L’énumération est longue mais elle est nécessaire pour comprendre que le constituant n’a pas seulement donné la primauté à la chambre issue du suffrage universel mais il a en même temps démontré que le Sénat est une chambre législative au rabais. Qu’est ce qui peut justifier, pour ne prendre que cet exemple, que les sénateurs ne puissent pas déclencher une procédure de révision constitutionnelle ?
Au total, le Sénat, tel qu’il est composé, tel qu’il fonctionne et avec les pouvoirs dont il dispose aujourd’hui au Sénégal est une institution inutile et coûteuse.

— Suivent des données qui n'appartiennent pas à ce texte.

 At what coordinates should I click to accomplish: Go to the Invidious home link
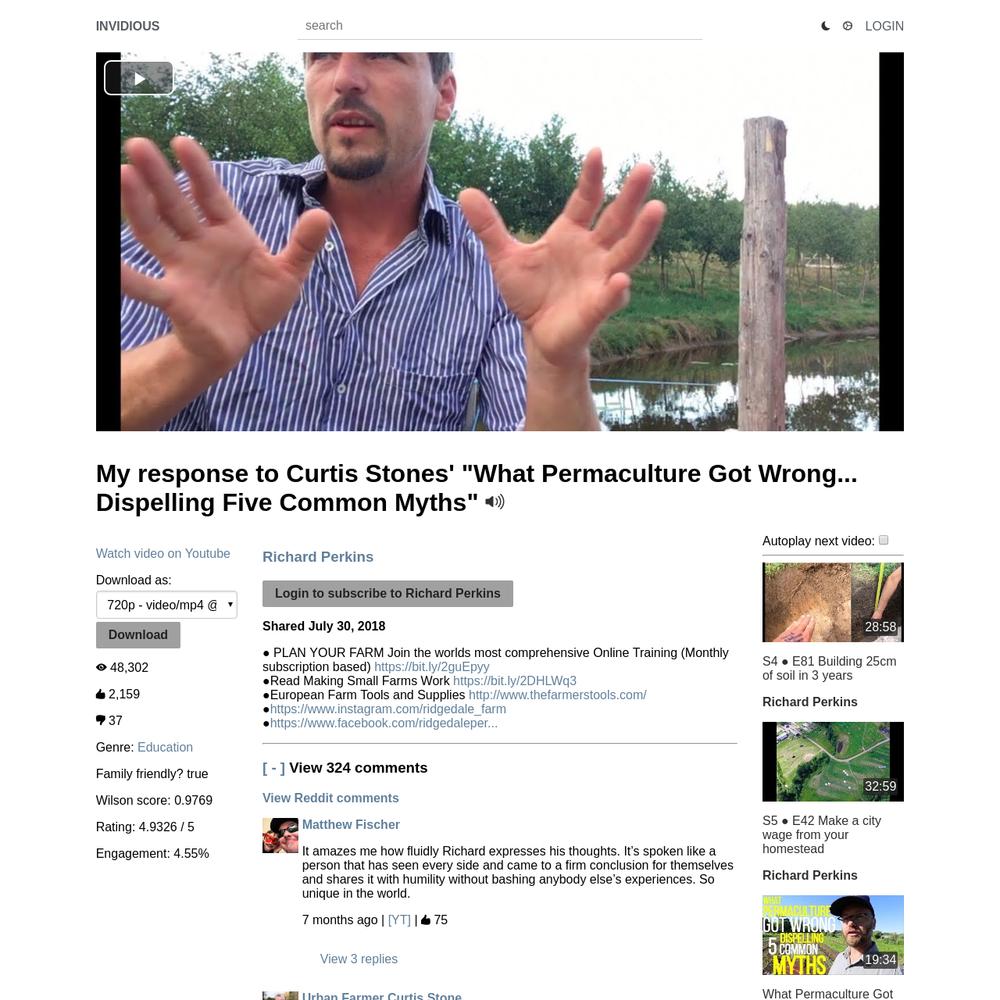128,26
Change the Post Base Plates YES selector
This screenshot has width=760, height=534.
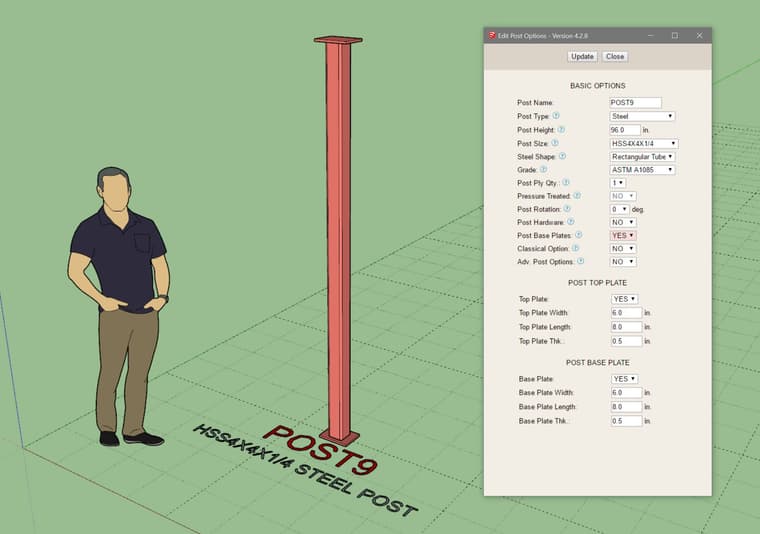623,235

Pour avoir annoncé l’idée de créer un Sénat dans leurs réponses à la question sur les remous qui secouaient leurs partis, les Président Diouf comme Wade avaient confirmé dans leur conviction ceux qui pensent qu’il faut chercher ailleurs que dans la consolidation du système démocratique, les raisons du passage d’un parlement monocaméral à un parlement bicaméral.
Aujourd’hui les mêmes motivations politiciennes justifient la structure bicamérale du Parlement sénégalais. Il s’agit de calmer les déçus des investitures en leur miroitant un poste au Sénat. C’est ce qui justifie cette hérésie en démocratie : une chambre législative où c’est le président de la République qui nomme plus de la moitié des membres. Retenons que pour le Sénat (du régime socialiste), le président nommait 12 sénateurs sur un total de 60, ce qui avait été largement décrié par l’opposition d’alors. Aujourd’hui, le nouveau code électoral réserve un quota de 55 sénateurs à nommer sur un total de 100membres.
Le Sénat, aujourd’hui, n’a qu’une seule raison d’exister : servir de lieu de promotion social pour clientèle politique encombrant.